You sit astride your elephant on the bridge of a space craft approaching a white dwarf star. The explorers are aliens with too many tentacles and not enough bones for your liking. The screen in front of you is fed by a camera on the outside the ship. The captain orders the feed to be switched to a camera pointed at the planet below. A barren world fills the screen, grey rock and vacuum. No clouds, no water, no soil, no signs of life. But you recognize the outline of Hudson’s and James’ Bay. You look around but of course, Gaia is not here. All Earth Life is dead. Gaia is gone.

An alien crewman calls to the captain, “There is an object down there captain. About 200 of the king’s longest tentacle across. It shows signs of having been made by intelligent minds.”

“How can you tell?” The captain asks

“There is just one of it. It has areas of two different albédos. It has three sides. Each side is divided into 5 areas. Each of those is divided into 7 sub-areas and each of those into 11 sub-sub areas.” The crewman says.

“The primes!” The captain says. Launch a lander!

***

The alien king is in his chamber. Two alien scientists are reporting to him about the pyramid that they found on Earth. You listen as you sit astride your elephant, “Yes we decoded the object which exploration party 78365 brought back. It is the entire knowledge of a primitive civilization. Already, some useful insights into various sciences have been found. The chemistry of the material of the pyramid itself is novel. But most of what they recorded was specific to their world, the lifeforms which existed at their time, the history of their puny civilization in great detail, their culture, their philosophy, their myth.”

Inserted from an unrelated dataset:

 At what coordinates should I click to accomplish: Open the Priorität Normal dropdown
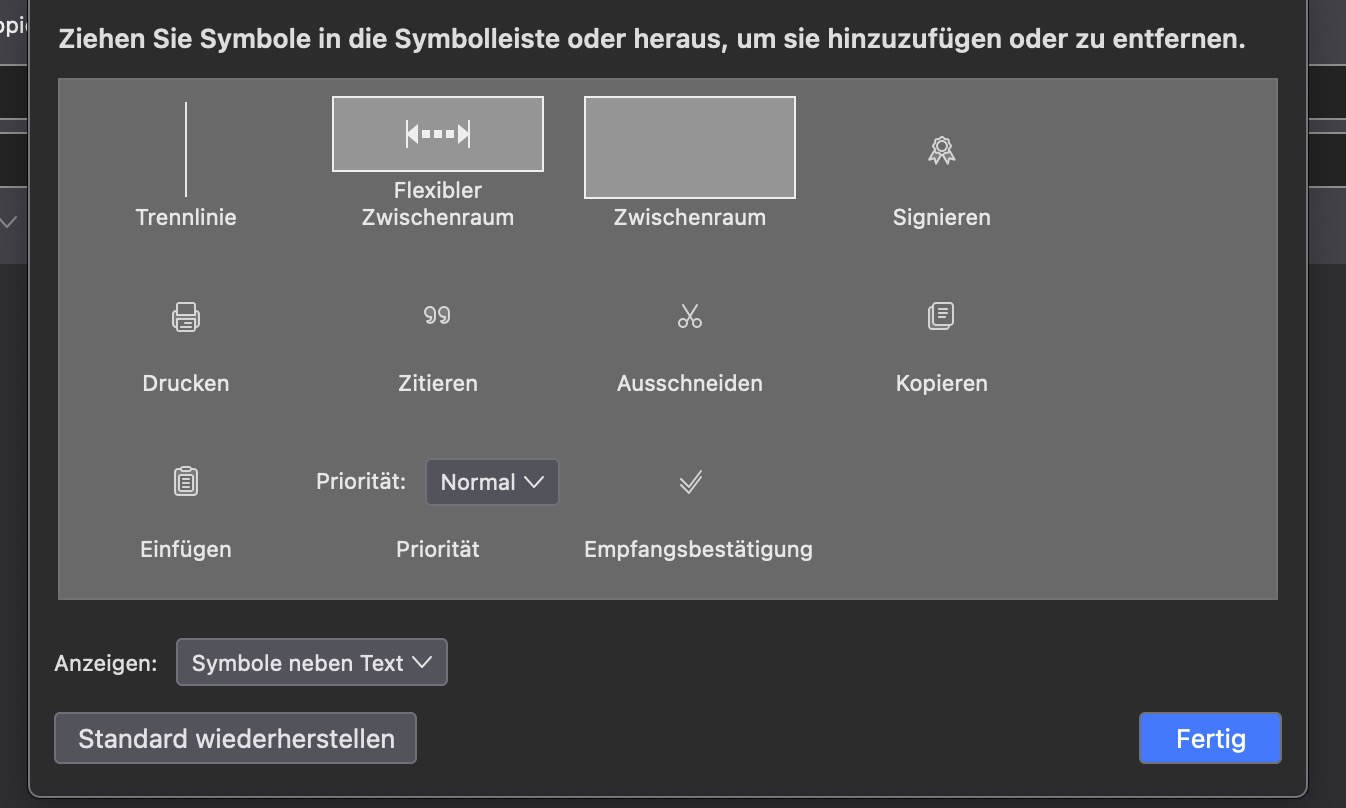(x=492, y=482)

The king interrupts, “Were they moral beings? Did they leave the universe in it’s natural state?”

“They argue about that a lot, your majesty. But on the whole no. They never got into space because of that. They altered their own world and the effects of that destroyed them. This is why some of them decided to build the pyramid. To record what they had in the hopes that some of their descendants could rebuild their civilization.”

“It is, as it was with the other civilizations we have found in our explorations.” The king nods glumly.

The other alien scientist stirs and speaks for the first time, “There was one interesting idea that I found encoded in a tiny space inside a single website in the main recording of their webspace. It was a recording of blog in which a politician critiques a nascent religion called SolSeed. This politician is moral. He calls for humanity not to disturb the natural state of the universe and critiques the ideas of this religion. I can find no recording of the ideas of this SolSeed religion except in this politician’s critique of it. It is not a moral religion. It claims that Life wants humanity to spread Life from world to world until the universe is Green.” The alien pauses to cough a little spec of spittle out of its speaking orifice.

The spittle drifts across the room in the thick air and lands on your elephants head. It looks up at you with tiny green eyes and says, “Little one, where am I?”

Before you can answer, the alien scientist continues, “I say this just because, the idea that there could be a religion so immoral that it’s stated purpose is to disrupt nature on that scale is shocking to me.”

***

You sit astride your elephant which stands at the top of a cliff looking out from a deep rich forest at an expanse of deep rich forest below you. Tentacled aliens tend the trees, helping them grow. The milky way rises in the back ground filling the Eastern sky with a billion billion suns. You mutter, “Is it a trick of the light or is the Milky Way green across its entire expanse?”

“There is metaphorium in your eyes, Little One.” Thea Me Plokamia says, standing beside you watching the Galaxy Rise, “It lets you see true, Little One, the Galaxy is green. A single meme passed from Gaia to that explorer alien civilization. It was dismissed and talked about as a shocking aberration for a long time. But that which shocked one alien inspired another. Many millennia later, the idea took off. It passed through such a thin place. Gaia seemed dead and yet even from a dead state she brought life to the galaxy. Such is the beauty of the adjacent possible. Out of it allies emerge and amplify the smallest effort until it governs the fate of the universe.